GIVEN PROBLEM:
Copy out every one of the entries below word for word, without changing a single line.

INPUT:

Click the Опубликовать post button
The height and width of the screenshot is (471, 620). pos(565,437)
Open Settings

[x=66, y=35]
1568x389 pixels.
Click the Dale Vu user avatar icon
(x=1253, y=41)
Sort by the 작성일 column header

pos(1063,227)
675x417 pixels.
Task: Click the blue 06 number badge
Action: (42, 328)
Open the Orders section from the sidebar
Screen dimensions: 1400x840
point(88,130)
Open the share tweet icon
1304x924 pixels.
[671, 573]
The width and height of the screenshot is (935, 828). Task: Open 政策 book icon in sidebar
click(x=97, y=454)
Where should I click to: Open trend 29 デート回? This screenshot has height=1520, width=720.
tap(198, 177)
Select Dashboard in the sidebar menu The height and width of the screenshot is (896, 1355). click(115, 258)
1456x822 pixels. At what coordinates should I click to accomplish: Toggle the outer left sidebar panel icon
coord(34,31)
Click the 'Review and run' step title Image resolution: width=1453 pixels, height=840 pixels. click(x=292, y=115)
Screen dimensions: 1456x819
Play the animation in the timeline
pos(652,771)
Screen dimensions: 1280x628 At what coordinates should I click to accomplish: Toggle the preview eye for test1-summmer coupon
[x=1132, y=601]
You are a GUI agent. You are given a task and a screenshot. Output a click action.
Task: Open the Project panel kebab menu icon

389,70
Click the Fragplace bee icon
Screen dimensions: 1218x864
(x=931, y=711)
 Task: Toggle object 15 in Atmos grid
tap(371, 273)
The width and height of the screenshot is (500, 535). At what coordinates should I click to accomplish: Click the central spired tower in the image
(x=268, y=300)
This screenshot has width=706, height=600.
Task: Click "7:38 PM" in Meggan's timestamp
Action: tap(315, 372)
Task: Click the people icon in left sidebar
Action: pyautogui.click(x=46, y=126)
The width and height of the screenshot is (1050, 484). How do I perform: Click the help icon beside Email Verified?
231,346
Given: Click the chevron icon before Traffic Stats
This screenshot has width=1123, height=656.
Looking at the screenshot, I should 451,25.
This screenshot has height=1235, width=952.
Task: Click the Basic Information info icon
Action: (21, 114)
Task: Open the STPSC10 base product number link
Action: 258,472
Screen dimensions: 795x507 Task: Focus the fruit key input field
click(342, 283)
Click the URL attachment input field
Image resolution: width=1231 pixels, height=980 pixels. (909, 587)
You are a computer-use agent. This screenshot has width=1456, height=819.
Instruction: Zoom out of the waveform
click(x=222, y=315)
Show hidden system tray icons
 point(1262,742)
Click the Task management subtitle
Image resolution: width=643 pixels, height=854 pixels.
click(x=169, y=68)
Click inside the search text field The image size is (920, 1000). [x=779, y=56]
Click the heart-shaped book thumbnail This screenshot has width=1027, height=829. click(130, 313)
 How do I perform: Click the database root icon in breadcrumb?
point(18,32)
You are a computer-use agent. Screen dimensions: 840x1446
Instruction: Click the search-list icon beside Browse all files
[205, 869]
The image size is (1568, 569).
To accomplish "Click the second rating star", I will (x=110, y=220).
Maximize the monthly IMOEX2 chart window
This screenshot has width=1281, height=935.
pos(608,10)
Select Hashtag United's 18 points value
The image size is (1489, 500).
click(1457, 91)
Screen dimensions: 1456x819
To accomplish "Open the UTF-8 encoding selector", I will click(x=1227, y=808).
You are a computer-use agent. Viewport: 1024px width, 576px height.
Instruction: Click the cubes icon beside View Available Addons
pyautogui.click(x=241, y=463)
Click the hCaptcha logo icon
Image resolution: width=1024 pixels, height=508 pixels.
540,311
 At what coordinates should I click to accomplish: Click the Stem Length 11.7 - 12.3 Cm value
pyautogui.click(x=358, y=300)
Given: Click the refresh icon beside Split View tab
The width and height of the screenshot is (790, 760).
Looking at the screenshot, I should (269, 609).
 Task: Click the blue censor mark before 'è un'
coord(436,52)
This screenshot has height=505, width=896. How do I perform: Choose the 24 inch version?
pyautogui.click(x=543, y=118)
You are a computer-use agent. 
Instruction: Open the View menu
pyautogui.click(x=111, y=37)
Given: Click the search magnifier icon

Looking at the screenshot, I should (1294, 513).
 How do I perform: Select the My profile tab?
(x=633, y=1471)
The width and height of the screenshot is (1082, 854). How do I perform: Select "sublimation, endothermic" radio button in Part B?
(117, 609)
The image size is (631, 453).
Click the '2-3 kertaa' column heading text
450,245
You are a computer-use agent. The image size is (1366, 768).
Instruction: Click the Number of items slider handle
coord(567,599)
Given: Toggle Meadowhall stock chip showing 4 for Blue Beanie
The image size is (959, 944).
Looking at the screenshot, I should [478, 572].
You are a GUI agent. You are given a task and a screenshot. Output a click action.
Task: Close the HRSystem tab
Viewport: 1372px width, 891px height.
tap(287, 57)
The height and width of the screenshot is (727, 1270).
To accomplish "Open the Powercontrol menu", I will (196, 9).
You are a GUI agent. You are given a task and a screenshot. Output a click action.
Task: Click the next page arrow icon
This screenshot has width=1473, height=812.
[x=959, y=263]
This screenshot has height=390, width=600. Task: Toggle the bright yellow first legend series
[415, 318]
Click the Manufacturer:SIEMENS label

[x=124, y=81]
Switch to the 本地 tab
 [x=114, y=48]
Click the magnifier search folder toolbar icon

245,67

SOLUTION:
Click the Опубликовать post button
The height and width of the screenshot is (471, 620). pos(565,437)
Open Settings

[x=66, y=35]
1568x389 pixels.
Click the Dale Vu user avatar icon
(x=1253, y=41)
Sort by the 작성일 column header

pos(1063,227)
675x417 pixels.
Task: Click the blue 06 number badge
Action: (42, 328)
Open the Orders section from the sidebar
Screen dimensions: 1400x840
point(88,130)
Open the share tweet icon
1304x924 pixels.
[671, 573]
The width and height of the screenshot is (935, 828). Task: Open 政策 book icon in sidebar
click(x=97, y=454)
Where should I click to: Open trend 29 デート回? This screenshot has height=1520, width=720.
tap(198, 177)
Select Dashboard in the sidebar menu The height and width of the screenshot is (896, 1355). click(115, 258)
1456x822 pixels. At what coordinates should I click to accomplish: Toggle the outer left sidebar panel icon
coord(34,31)
Click the 'Review and run' step title Image resolution: width=1453 pixels, height=840 pixels. click(x=292, y=115)
Screen dimensions: 1456x819
Play the animation in the timeline
pos(652,771)
Screen dimensions: 1280x628 At what coordinates should I click to accomplish: Toggle the preview eye for test1-summmer coupon
[x=1132, y=601]
You are a GUI agent. You are given a task and a screenshot. Output a click action.
Task: Open the Project panel kebab menu icon

389,70
Click the Fragplace bee icon
Screen dimensions: 1218x864
(x=931, y=711)
 Task: Toggle object 15 in Atmos grid
tap(371, 273)
The width and height of the screenshot is (500, 535). At what coordinates should I click to accomplish: Click the central spired tower in the image
(x=268, y=300)
This screenshot has width=706, height=600.
Task: Click "7:38 PM" in Meggan's timestamp
Action: tap(315, 372)
Task: Click the people icon in left sidebar
Action: pyautogui.click(x=46, y=126)
The width and height of the screenshot is (1050, 484). How do I perform: Click the help icon beside Email Verified?
231,346
Given: Click the chevron icon before Traffic Stats
This screenshot has width=1123, height=656.
Looking at the screenshot, I should 451,25.
This screenshot has height=1235, width=952.
Task: Click the Basic Information info icon
Action: (21, 114)
Task: Open the STPSC10 base product number link
Action: 258,472
Screen dimensions: 795x507 Task: Focus the fruit key input field
click(342, 283)
Click the URL attachment input field
Image resolution: width=1231 pixels, height=980 pixels. (909, 587)
You are a computer-use agent. This screenshot has width=1456, height=819.
Instruction: Zoom out of the waveform
click(x=222, y=315)
Show hidden system tray icons
 point(1262,742)
Click the Task management subtitle
Image resolution: width=643 pixels, height=854 pixels.
click(x=169, y=68)
Click inside the search text field The image size is (920, 1000). [x=779, y=56]
Click the heart-shaped book thumbnail This screenshot has width=1027, height=829. click(130, 313)
 How do I perform: Click the database root icon in breadcrumb?
point(18,32)
You are a computer-use agent. Screen dimensions: 840x1446
Instruction: Click the search-list icon beside Browse all files
[205, 869]
The image size is (1568, 569).
To accomplish "Click the second rating star", I will (x=110, y=220).
Maximize the monthly IMOEX2 chart window
This screenshot has width=1281, height=935.
pos(608,10)
Select Hashtag United's 18 points value
The image size is (1489, 500).
click(1457, 91)
Screen dimensions: 1456x819
To accomplish "Open the UTF-8 encoding selector", I will click(x=1227, y=808).
You are a computer-use agent. Viewport: 1024px width, 576px height.
Instruction: Click the cubes icon beside View Available Addons
pyautogui.click(x=241, y=463)
Click the hCaptcha logo icon
Image resolution: width=1024 pixels, height=508 pixels.
540,311
 At what coordinates should I click to accomplish: Click the Stem Length 11.7 - 12.3 Cm value
pyautogui.click(x=358, y=300)
Given: Click the refresh icon beside Split View tab
The width and height of the screenshot is (790, 760).
Looking at the screenshot, I should (269, 609).
 Task: Click the blue censor mark before 'è un'
coord(436,52)
This screenshot has height=505, width=896. How do I perform: Choose the 24 inch version?
pyautogui.click(x=543, y=118)
You are a computer-use agent. 
Instruction: Open the View menu
pyautogui.click(x=111, y=37)
Given: Click the search magnifier icon

Looking at the screenshot, I should (1294, 513).
 How do I perform: Select the My profile tab?
(x=633, y=1471)
The width and height of the screenshot is (1082, 854). How do I perform: Select "sublimation, endothermic" radio button in Part B?
(117, 609)
The image size is (631, 453).
Click the '2-3 kertaa' column heading text
450,245
You are a computer-use agent. The image size is (1366, 768).
Instruction: Click the Number of items slider handle
coord(567,599)
Given: Toggle Meadowhall stock chip showing 4 for Blue Beanie
The image size is (959, 944).
Looking at the screenshot, I should [478, 572].
You are a GUI agent. You are given a task and a screenshot. Output a click action.
Task: Close the HRSystem tab
Viewport: 1372px width, 891px height.
tap(287, 57)
The height and width of the screenshot is (727, 1270).
To accomplish "Open the Powercontrol menu", I will (196, 9).
You are a GUI agent. You are given a task and a screenshot. Output a click action.
Task: Click the next page arrow icon
This screenshot has width=1473, height=812.
[x=959, y=263]
This screenshot has height=390, width=600. Task: Toggle the bright yellow first legend series
[415, 318]
Click the Manufacturer:SIEMENS label

[x=124, y=81]
Switch to the 本地 tab
 [x=114, y=48]
Click the magnifier search folder toolbar icon

245,67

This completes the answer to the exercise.